◆ **Given problem**
Rewrite the passage below on the Church in the USA from "In sum, things" up to and including "we not been?", changing "mission territory" to "mission field" everywhere it occurs.

◆ **Given passage**
——————————

For a long time the Church in the USA was under the aegis of the Holy See’s then Sacred Congregation for the Propagation of the Faith, called now the Congregation for the Evangelization of Peoples. This is why, for example, the seminarians at the North American College in Rome and at the Pontifical Seminary “Josephinum” in the USA wear the same cassock as the seminarians of the Propaganda Fide College in Rome. Mission countries were in many important spheres under the governance of Propaganda. That changed as the Church in the USA, “a Christian country”, was able to sustain itself.

And now?

Dioceses are declaring bankrupcy. Identity is crumbling. The decidedly post-Christian Obama Administration, with its anti-Catholic catholics such as VP Biden and HHS Sec. Kathleen Sebelius, are viciously attacking our 1st Amendment religious freedoms.

Many years ago I was chewing the fat with an American bishop. I asked him, “What do we do to turn things around in the USA?” He responded, “The first thing we have to do is stop blowing happy gas!”

In sum, things are terrible. Yes, there are signs here and there of an awakening of Catholic identity, but things are simply dreadful, all in all. Maybe that is what we need: the Church grew from the seeds of the martyr’s blood drops.

On that note, I read with interest the comment by Archbishop Charles Chaput of Philadelphia:

“The Archdiocese of Philadelphia . . . is now really a mission territory.”

Of course it is, Your Excellency! It has been for a long time!

What is encouraging is that Archbishop Chaput had the guts to say it and Card. Dolan of New York openly agreed.

If the USA is mission territory, then every US Catholic is a missionary.

But when have we not been?

Before His Ascension, Christ said “Going therefore, teach ye all nations; baptizing them in the name of the Father, and of the Son, and of the Holy Ghost. Teaching them to observe all things whatsoever I have commanded you: and behold I am with you all days, even to the consummation of the world.” (Matthew 28:19-20 Douay)

All Catholics are called to the sequela Christi, the following of Christ, to become holy, to be saints. We strive to become saints for ourselves, because we desire our salvation, but also for others, whom we have an obligation to help to salvation from love of God and neighbor.
Our Faith is for us, and our Faith is for others.

There is no authentic Catholic life without a mission to others. Even hermits and the cloistered are missionaries. The cloistered Carmelite St. Therese de Lisieux was named Patroness of Missionaries. If she was a missionary in her convent, how are we not all the more missionaries?

The Christian is called to holiness. The Christians is called to give witness. Christian witness is manifested first in the pursuit of holiness. Some are called to the special witness of the exercise of virtues in a heroic manner according to the circumstances and the opportunities which present themselves. Others are called to the outstanding but bloody witness of martyrdom. All are called to witness, however, for salvation is not just for ourselves alone. We are not islands. Unity in Christ necessarily means love of neighbor, which requires sacrificial love and choices that aim at the good of the other.

——————————

◆ **Stored data**
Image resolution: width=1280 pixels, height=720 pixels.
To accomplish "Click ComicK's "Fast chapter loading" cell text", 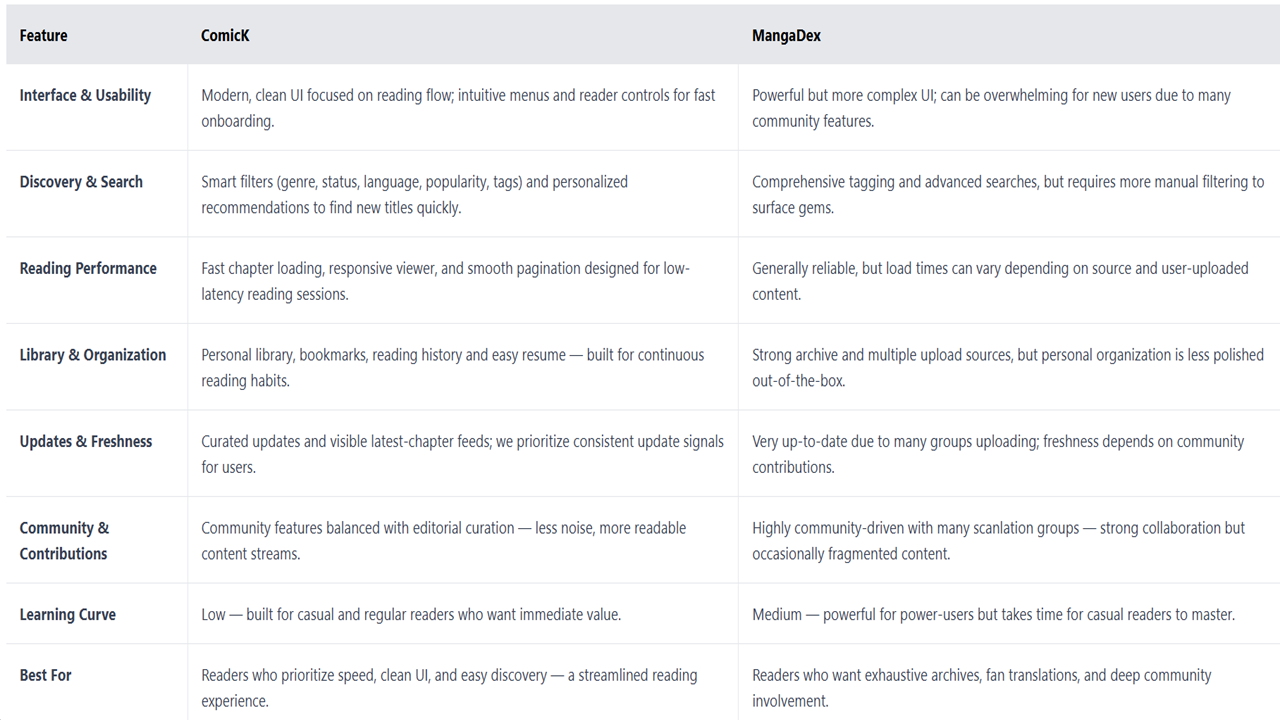I will [445, 281].
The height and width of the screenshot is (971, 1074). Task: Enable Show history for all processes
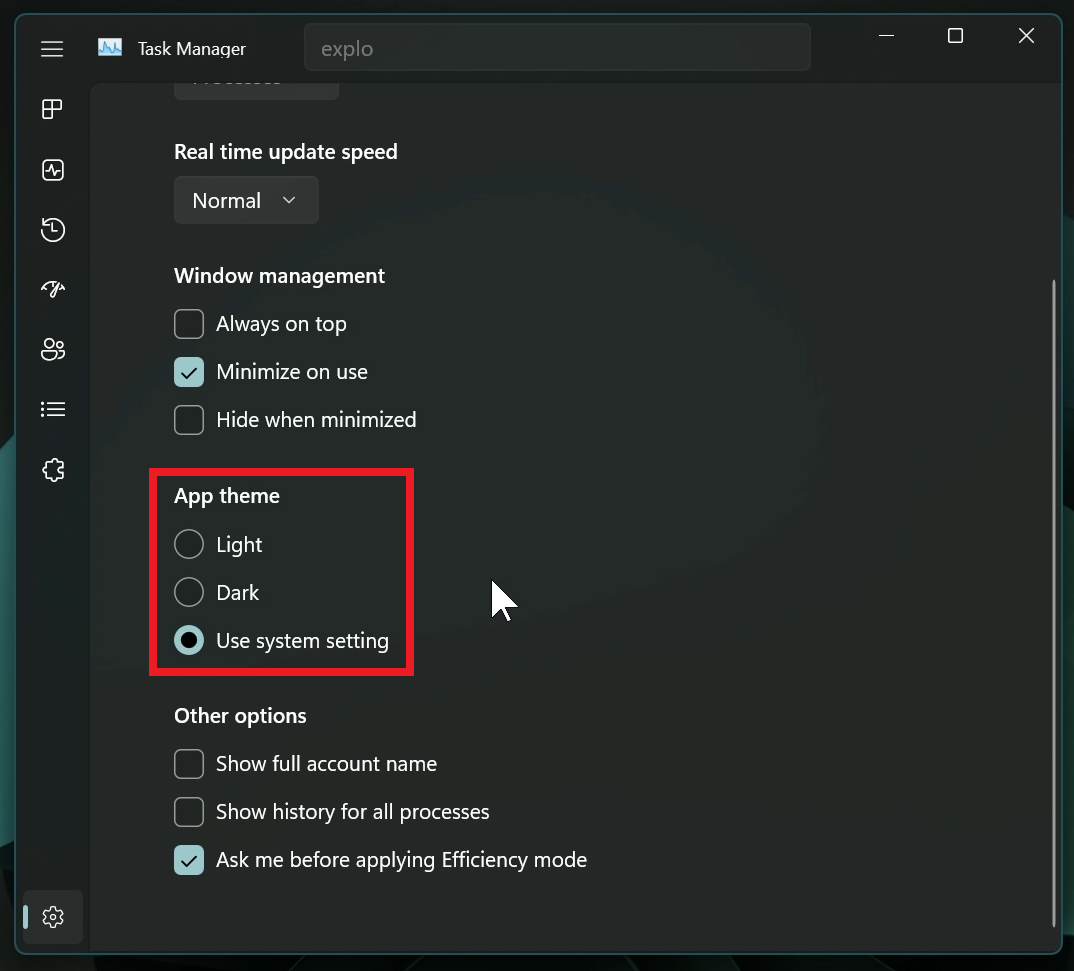(189, 812)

——————————

◆ **Answer to the task**
In sum, things are terrible. Yes, there are signs here and there of an awakening of Catholic identity, but things are simply dreadful, all in all. Maybe that is what we need: the Church grew from the seeds of the martyr’s blood drops.

On that note, I read with interest the comment by Archbishop Charles Chaput of Philadelphia:

“The Archdiocese of Philadelphia . . . is now really a mission field.”

Of course it is, Your Excellency! It has been for a long time!

What is encouraging is that Archbishop Chaput had the guts to say it and Card. Dolan of New York openly agreed.

If the USA is mission field, then every US Catholic is a missionary.

But when have we not been?